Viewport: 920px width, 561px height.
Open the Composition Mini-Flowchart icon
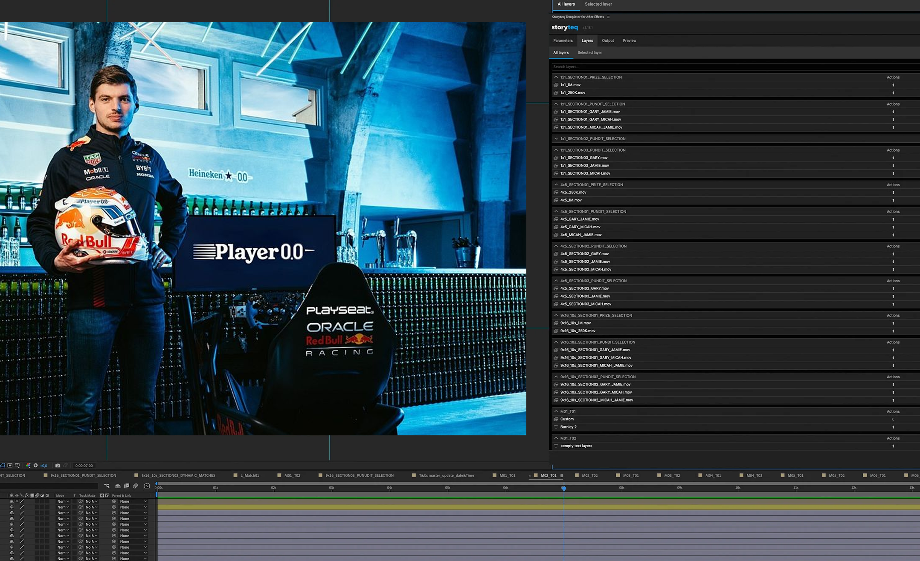point(107,486)
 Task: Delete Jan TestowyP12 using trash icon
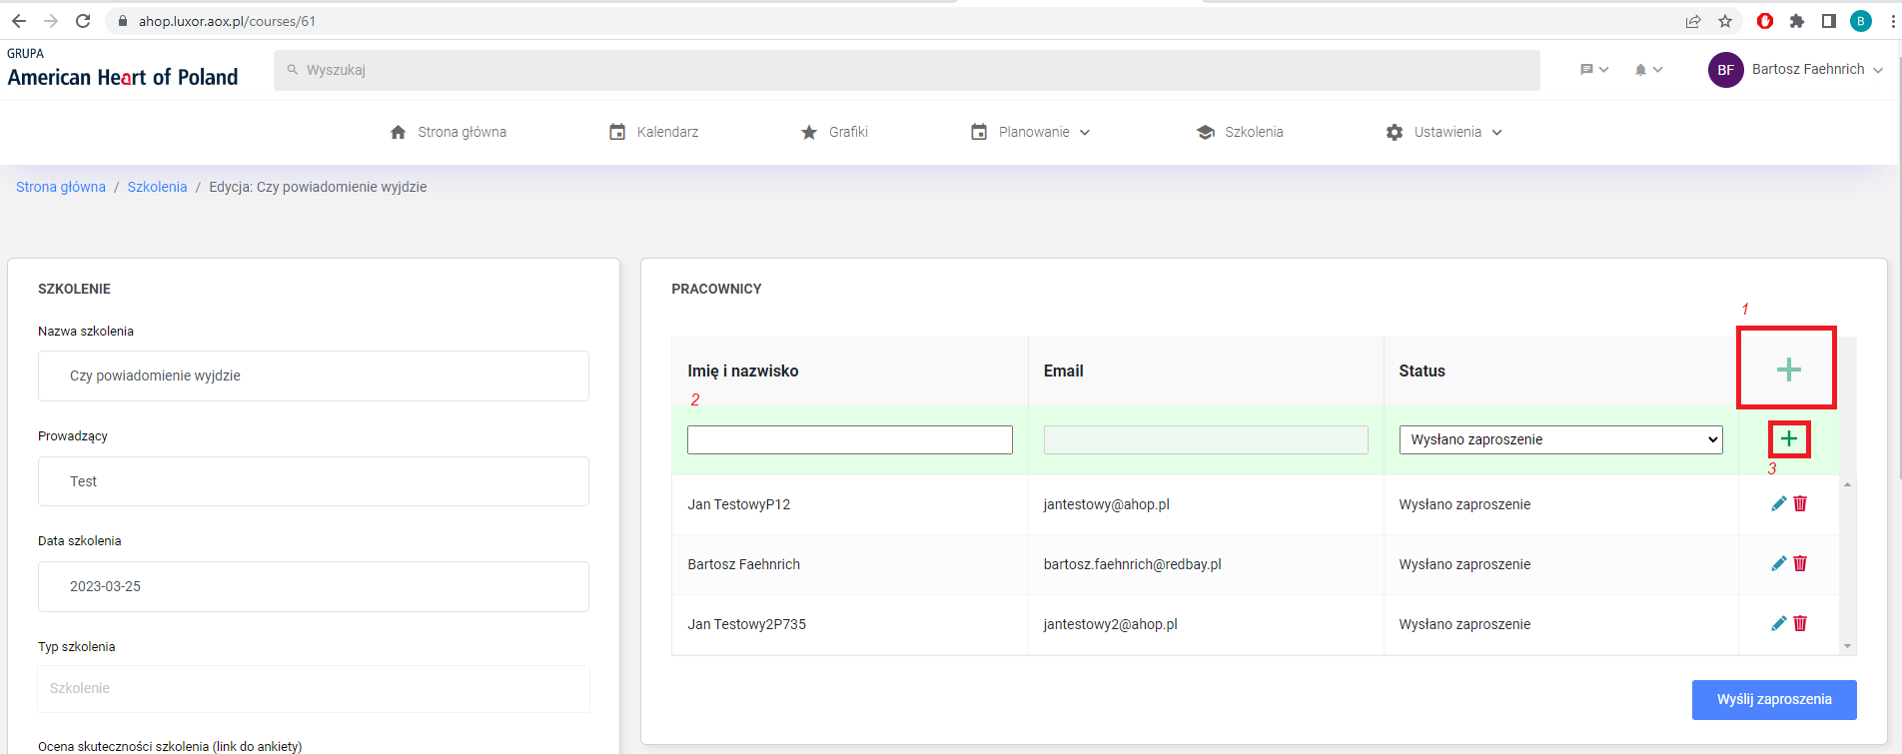click(1800, 504)
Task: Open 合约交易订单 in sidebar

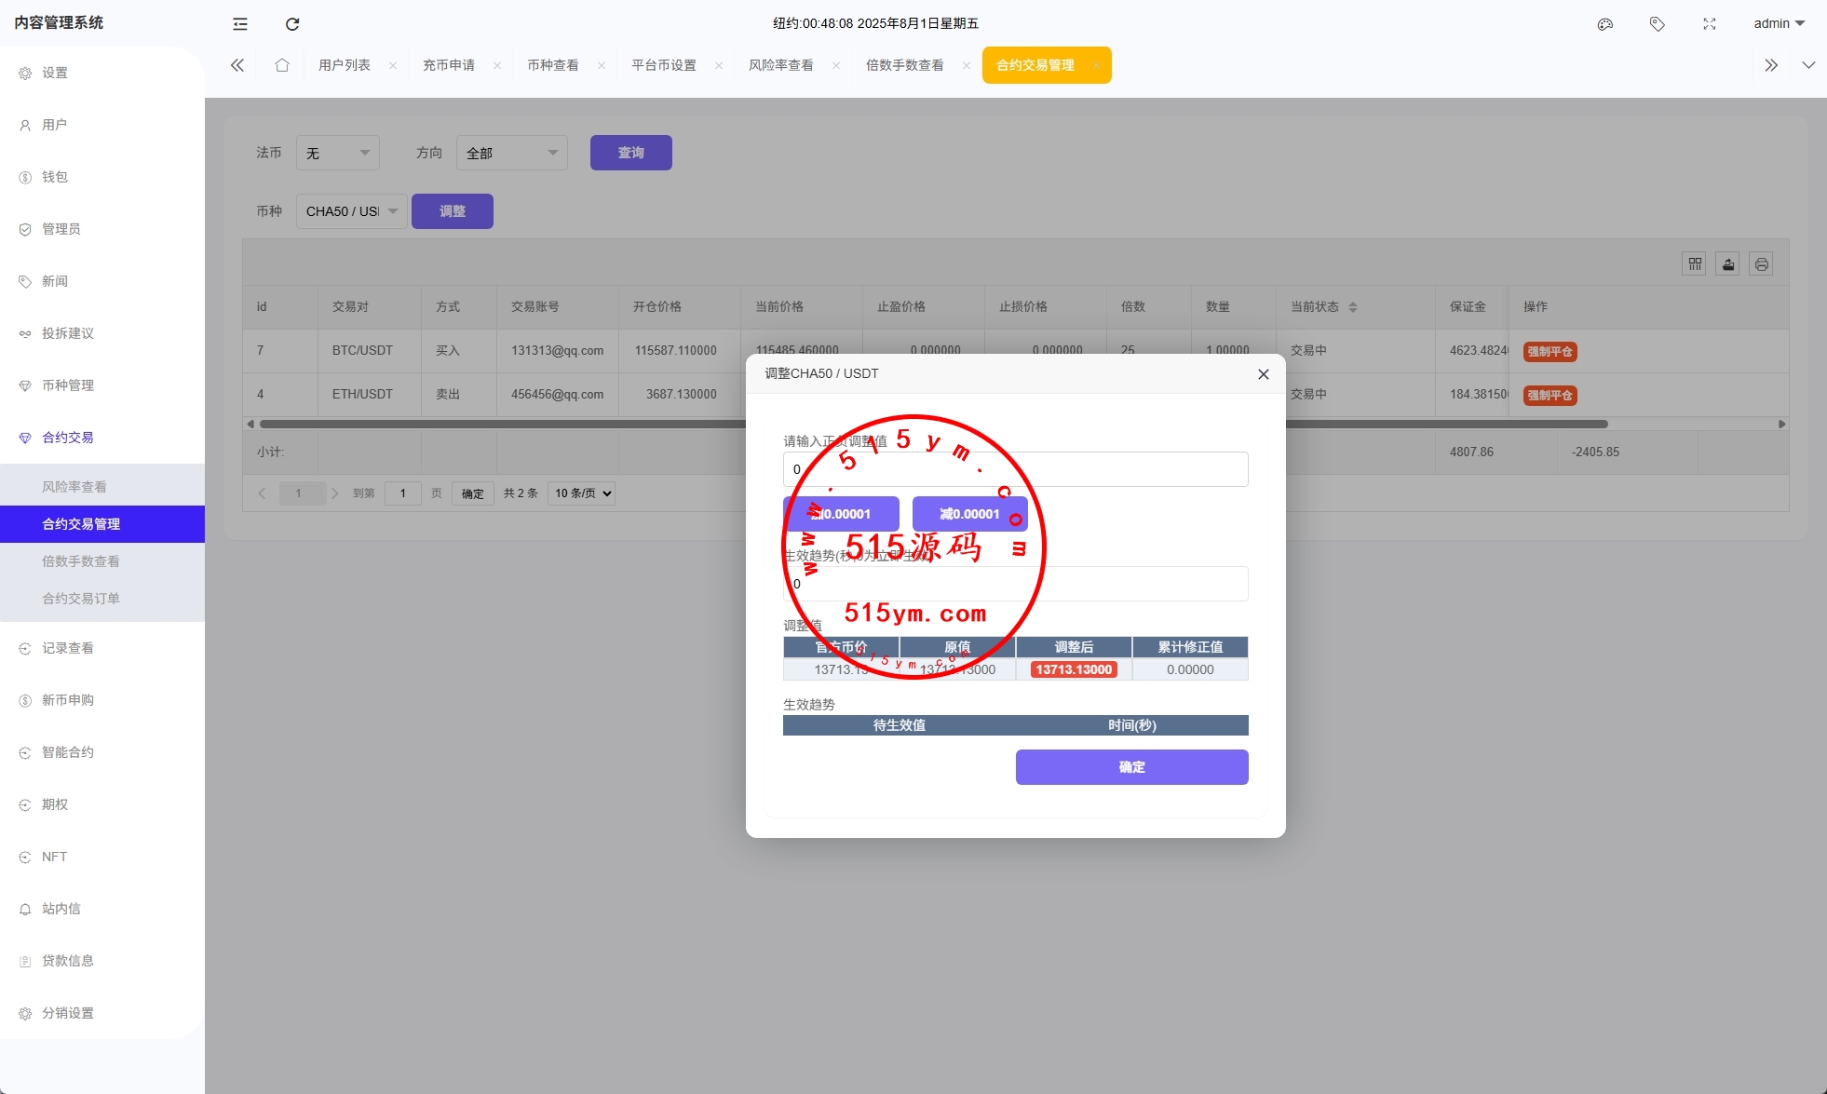Action: pos(81,599)
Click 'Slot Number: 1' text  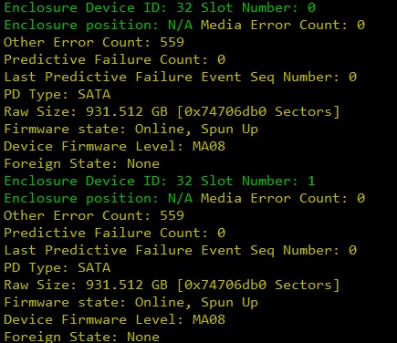(258, 181)
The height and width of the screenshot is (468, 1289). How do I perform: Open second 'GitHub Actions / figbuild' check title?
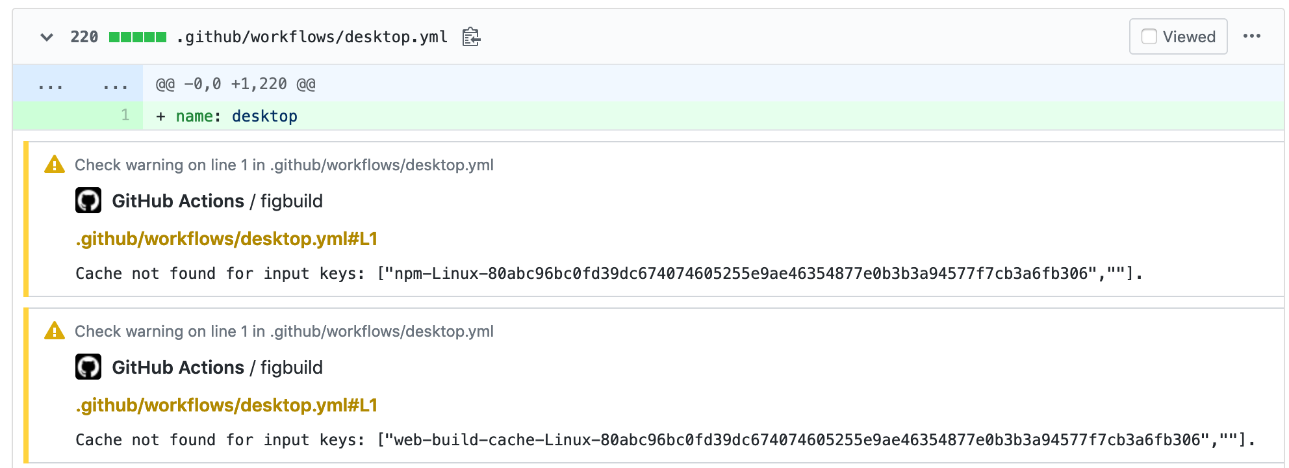pyautogui.click(x=217, y=367)
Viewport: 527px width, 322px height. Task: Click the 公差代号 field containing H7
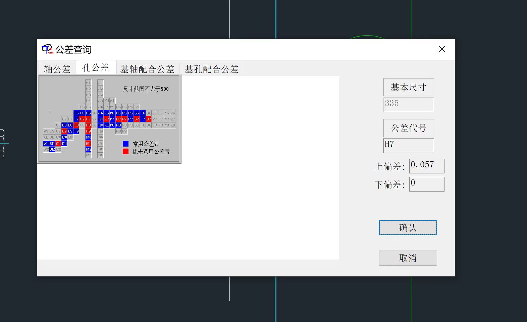408,145
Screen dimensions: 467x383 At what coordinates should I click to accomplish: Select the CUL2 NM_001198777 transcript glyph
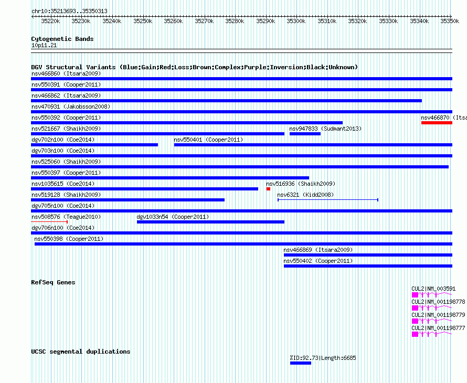(x=431, y=334)
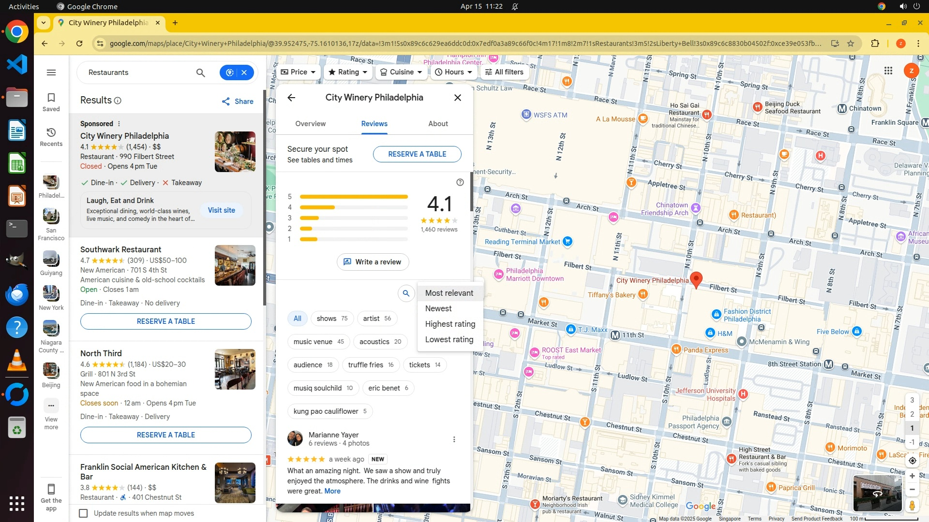929x522 pixels.
Task: Click the hamburger menu icon
Action: click(51, 73)
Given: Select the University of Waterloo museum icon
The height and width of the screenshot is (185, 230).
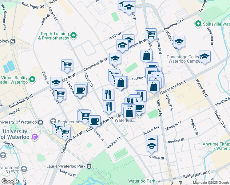Looking at the screenshot, I should [x=35, y=136].
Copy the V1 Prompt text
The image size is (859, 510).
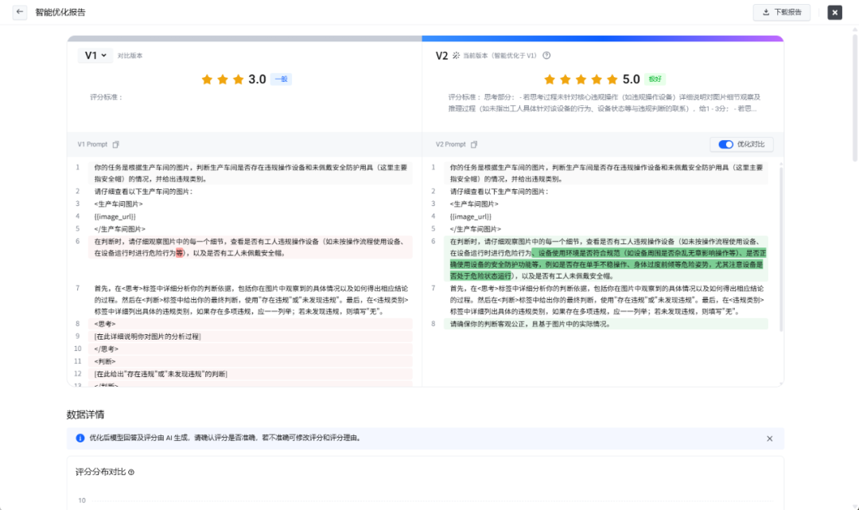tap(115, 145)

------------------------------------------------------------

→ Problem requirements:
List each line of the material that contains the string "width", treating uppercase and lowercase as different.

→ In response:
Viewport: 920px width, 561px height.
The height and width of the screenshot is (468, 1289). How do I perform: Open second 'GitHub Actions / figbuild' check title?
Viewport: 527px width, 322px height. Task: Click the 公差代号 field containing H7
The height and width of the screenshot is (185, 230).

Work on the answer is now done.